§ **Problem**: What lines below include the string "button"? Pick them out and copy them.
--- START ---
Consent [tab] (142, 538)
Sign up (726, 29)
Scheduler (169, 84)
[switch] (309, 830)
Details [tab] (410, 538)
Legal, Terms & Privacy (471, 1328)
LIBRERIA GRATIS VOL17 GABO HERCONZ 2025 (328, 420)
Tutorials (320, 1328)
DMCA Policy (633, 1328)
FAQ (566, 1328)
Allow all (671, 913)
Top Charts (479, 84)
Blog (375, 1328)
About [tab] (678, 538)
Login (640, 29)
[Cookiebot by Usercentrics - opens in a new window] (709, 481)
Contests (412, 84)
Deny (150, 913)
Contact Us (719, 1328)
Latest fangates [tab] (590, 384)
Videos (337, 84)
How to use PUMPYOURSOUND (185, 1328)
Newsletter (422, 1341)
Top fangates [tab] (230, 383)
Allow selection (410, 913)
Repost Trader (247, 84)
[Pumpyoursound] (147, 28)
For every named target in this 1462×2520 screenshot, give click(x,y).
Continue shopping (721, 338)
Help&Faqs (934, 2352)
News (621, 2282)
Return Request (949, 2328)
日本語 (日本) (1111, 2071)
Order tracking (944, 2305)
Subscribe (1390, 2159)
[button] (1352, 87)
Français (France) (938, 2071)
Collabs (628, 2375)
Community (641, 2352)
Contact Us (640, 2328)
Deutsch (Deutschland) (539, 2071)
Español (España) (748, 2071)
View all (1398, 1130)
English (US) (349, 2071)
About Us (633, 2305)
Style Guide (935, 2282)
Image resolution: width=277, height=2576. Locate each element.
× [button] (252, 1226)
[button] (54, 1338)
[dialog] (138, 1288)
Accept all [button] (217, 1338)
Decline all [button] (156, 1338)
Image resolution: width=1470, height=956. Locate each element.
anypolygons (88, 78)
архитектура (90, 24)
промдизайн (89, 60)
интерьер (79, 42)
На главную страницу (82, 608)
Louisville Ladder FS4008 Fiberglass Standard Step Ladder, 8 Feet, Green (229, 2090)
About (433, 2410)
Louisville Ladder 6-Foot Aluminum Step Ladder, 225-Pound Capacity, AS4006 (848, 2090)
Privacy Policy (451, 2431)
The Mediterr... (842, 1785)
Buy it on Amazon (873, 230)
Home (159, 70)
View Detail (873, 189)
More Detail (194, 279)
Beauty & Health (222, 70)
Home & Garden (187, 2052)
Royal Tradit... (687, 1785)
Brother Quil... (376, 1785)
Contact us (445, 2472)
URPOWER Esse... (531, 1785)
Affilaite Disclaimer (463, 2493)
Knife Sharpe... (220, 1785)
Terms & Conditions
--- END ---
§ **Result of this exercise**:
[button] (1352, 87)
× [button] (252, 1226)
[button] (54, 1338)
Accept all [button] (217, 1338)
Decline all [button] (156, 1338)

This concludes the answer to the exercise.